• [CONSEGNA DELL'ESERCIZIO]:
Trascriva per intero e senza alcuna modifica la recensione dell'album dei T.A.N.K.

• [BRANO ESTRATTO]:
..........
T.A.N.K. – Spams Of Upheaval

T.A.N.K. – Spams Of Upheaval

Informazioni
Gruppo: T.A.N.K.
Titolo: Spams Of Upheaval
Anno: 2012
Provenienza: Francia
Etichetta: Symbol Muzik
Contatti: facebook.com/thinkofanewkind
Autore: Mourning

Tracklist
1. Life Epitaph
2. The Raven’s Cry
3. Unleash The Craving
4. Spasms Of Upheaval
5. Through The Disgrace
6. Inhaled
7. Slumber
8. Conflict
9. Stillness Withered
10. A Life Astray
11. Cryptic Words
12. Daze

DURATA: 50:24

I T.A.N.K. (Think Of A New Kind) sono una compagine francese attiva su per giù da un lustro e con alle spalle un ep omonimo rilasciato nel 2007 e un debutto giunto tre anni più tardi intitolato “The Burden Of Will”.
Il 2012 è l’anno in cui viene pubblicato il secondo lavoro “Spasms Of Upheaval” e in termini di sound abbiamo a che fare con una proposta moderna, melodica quanto groove, un territorio ormai talmente battuto che se anche le zolle di quel terreno potessero virtualmente esprimersi credo che avremmo “il piacere” di udire una sequela di epiteti poco carini.
C’è molta ripetitività, viene portato avanti pedissequemente un concetto schematico sin troppo noto e questo col tempo ha fatto storcere il naso a tanti.
..........
• [Record contenuti in un set di dati]:
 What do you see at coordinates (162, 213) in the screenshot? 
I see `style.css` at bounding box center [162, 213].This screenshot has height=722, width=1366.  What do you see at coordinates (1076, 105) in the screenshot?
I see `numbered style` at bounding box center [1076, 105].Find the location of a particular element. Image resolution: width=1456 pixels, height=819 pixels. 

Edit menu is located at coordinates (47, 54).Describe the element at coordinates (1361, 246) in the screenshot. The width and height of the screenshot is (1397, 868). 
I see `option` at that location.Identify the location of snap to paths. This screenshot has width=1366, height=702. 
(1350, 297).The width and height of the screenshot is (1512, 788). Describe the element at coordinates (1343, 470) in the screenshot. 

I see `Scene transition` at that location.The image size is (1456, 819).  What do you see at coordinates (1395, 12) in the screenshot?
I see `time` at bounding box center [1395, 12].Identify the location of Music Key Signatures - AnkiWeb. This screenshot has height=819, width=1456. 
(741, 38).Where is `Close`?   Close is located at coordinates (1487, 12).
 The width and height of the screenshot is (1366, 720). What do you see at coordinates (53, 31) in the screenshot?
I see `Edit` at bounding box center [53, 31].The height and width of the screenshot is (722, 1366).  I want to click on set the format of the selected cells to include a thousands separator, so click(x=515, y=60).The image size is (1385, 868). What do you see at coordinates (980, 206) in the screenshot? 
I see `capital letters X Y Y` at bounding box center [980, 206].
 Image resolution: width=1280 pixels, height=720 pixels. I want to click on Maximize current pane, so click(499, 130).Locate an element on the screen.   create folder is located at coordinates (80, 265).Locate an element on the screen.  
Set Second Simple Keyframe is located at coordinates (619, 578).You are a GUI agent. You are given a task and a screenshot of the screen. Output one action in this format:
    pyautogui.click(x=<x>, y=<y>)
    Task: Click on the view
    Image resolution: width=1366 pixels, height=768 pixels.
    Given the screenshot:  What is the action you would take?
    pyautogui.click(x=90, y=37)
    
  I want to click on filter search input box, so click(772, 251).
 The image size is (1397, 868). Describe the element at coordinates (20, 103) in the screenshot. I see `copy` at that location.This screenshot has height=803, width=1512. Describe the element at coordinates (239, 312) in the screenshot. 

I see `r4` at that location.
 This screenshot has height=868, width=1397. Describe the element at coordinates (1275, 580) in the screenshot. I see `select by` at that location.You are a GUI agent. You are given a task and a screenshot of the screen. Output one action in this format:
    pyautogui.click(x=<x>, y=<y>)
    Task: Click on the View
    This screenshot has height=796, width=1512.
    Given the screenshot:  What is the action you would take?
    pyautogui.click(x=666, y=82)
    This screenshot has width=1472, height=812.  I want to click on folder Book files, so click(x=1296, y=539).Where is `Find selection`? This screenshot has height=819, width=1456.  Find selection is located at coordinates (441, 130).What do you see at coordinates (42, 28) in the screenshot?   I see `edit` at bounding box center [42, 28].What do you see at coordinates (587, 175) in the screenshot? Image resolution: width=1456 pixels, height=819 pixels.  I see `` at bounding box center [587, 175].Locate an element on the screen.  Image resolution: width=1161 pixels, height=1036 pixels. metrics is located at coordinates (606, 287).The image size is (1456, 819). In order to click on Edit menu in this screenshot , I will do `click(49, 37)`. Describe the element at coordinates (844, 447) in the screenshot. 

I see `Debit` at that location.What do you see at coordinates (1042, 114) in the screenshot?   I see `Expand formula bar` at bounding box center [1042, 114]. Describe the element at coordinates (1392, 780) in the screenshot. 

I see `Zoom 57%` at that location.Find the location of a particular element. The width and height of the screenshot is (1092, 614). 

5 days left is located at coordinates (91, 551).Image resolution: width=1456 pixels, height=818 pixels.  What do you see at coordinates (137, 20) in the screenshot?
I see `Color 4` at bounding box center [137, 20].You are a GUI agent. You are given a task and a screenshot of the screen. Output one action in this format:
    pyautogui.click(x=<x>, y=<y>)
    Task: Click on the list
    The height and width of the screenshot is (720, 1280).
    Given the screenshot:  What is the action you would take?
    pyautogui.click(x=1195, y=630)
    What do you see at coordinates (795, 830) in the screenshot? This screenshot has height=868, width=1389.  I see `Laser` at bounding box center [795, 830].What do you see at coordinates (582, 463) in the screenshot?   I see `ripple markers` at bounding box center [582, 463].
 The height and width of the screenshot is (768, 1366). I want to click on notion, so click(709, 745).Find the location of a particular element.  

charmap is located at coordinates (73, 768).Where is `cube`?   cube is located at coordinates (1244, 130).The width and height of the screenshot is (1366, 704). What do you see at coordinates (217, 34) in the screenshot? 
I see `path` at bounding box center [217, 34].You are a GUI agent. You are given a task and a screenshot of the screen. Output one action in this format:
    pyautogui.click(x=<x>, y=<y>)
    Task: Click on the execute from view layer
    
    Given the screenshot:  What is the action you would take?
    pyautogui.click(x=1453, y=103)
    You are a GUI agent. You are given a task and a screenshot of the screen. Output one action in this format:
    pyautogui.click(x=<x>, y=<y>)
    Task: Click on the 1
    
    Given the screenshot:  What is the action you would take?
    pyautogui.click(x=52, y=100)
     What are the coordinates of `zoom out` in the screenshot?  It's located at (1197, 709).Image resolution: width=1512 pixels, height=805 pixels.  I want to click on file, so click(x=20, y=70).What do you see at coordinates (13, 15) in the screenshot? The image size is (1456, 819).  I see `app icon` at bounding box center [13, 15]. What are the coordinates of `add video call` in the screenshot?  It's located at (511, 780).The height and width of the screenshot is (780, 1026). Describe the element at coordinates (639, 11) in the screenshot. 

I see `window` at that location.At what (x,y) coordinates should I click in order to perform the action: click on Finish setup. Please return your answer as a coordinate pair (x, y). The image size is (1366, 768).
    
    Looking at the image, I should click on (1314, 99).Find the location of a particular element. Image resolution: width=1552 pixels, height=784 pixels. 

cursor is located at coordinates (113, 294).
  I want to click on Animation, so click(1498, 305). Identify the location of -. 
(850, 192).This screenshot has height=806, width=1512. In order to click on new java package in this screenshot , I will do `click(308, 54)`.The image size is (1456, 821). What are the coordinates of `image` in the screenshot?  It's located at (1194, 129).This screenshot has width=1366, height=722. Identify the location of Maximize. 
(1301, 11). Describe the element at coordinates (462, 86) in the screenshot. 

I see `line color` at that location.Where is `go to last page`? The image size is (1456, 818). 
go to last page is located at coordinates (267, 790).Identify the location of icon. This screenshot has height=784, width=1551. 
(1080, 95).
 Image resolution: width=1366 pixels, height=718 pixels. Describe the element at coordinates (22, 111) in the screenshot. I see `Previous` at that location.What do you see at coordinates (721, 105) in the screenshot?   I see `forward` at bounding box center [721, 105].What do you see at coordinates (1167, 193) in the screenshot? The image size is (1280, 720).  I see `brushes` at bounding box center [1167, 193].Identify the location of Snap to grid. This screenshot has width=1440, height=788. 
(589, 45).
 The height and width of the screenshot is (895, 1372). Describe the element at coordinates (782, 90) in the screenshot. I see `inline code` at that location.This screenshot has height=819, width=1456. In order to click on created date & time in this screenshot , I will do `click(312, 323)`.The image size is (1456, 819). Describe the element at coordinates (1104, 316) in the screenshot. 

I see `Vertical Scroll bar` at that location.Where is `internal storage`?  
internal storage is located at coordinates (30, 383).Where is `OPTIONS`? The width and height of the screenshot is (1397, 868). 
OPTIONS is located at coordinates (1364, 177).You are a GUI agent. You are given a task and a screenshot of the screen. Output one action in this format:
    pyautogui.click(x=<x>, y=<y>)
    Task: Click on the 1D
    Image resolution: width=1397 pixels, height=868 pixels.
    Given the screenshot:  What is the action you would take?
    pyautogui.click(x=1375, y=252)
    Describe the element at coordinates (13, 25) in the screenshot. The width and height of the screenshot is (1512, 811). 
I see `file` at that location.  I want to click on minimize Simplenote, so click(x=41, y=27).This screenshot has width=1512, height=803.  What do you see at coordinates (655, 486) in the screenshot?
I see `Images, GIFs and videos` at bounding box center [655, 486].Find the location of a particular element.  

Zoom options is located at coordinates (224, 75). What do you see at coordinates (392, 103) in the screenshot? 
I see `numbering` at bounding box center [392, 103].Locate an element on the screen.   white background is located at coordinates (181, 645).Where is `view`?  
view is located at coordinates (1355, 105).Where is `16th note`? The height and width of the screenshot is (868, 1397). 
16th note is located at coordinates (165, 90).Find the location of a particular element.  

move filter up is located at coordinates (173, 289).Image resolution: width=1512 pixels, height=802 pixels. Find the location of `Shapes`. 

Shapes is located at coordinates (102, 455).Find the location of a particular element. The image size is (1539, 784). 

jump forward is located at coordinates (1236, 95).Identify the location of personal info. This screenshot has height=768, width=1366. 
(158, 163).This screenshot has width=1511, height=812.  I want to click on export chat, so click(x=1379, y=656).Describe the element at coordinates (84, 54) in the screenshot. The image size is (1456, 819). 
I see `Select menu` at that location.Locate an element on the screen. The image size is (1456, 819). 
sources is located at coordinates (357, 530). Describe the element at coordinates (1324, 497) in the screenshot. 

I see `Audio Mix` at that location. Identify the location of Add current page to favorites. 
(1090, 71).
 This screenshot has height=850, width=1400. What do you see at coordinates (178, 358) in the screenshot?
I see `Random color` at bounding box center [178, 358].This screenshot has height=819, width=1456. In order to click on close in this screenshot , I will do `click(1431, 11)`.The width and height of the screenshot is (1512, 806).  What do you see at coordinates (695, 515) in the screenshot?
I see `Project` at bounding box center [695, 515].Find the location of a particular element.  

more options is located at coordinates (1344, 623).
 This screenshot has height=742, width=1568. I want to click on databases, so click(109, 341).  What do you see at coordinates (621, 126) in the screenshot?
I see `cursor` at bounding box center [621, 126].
..........
• [RISPOSTA ALL'ESERCIZIO]:
T.A.N.K. – Spams Of Upheaval

T.A.N.K. – Spams Of Upheaval

Informazioni
Gruppo: T.A.N.K.
Titolo: Spams Of Upheaval
Anno: 2012
Provenienza: Francia
Etichetta: Symbol Muzik
Contatti: facebook.com/thinkofanewkind
Autore: Mourning

Tracklist
1. Life Epitaph
2. The Raven’s Cry
3. Unleash The Craving
4. Spasms Of Upheaval
5. Through The Disgrace
6. Inhaled
7. Slumber
8. Conflict
9. Stillness Withered
10. A Life Astray
11. Cryptic Words
12. Daze

DURATA: 50:24

I T.A.N.K. (Think Of A New Kind) sono una compagine francese attiva su per giù da un lustro e con alle spalle un ep omonimo rilasciato nel 2007 e un debutto giunto tre anni più tardi intitolato “The Burden Of Will”.
Il 2012 è l’anno in cui viene pubblicato il secondo lavoro “Spasms Of Upheaval” e in termini di sound abbiamo a che fare con una proposta moderna, melodica quanto groove, un territorio ormai talmente battuto che se anche le zolle di quel terreno potessero virtualmente esprimersi credo che avremmo “il piacere” di udire una sequela di epiteti poco carini.
C’è molta ripetitività, viene portato avanti pedissequemente un concetto schematico sin troppo noto e questo col tempo ha fatto storcere il naso a tanti.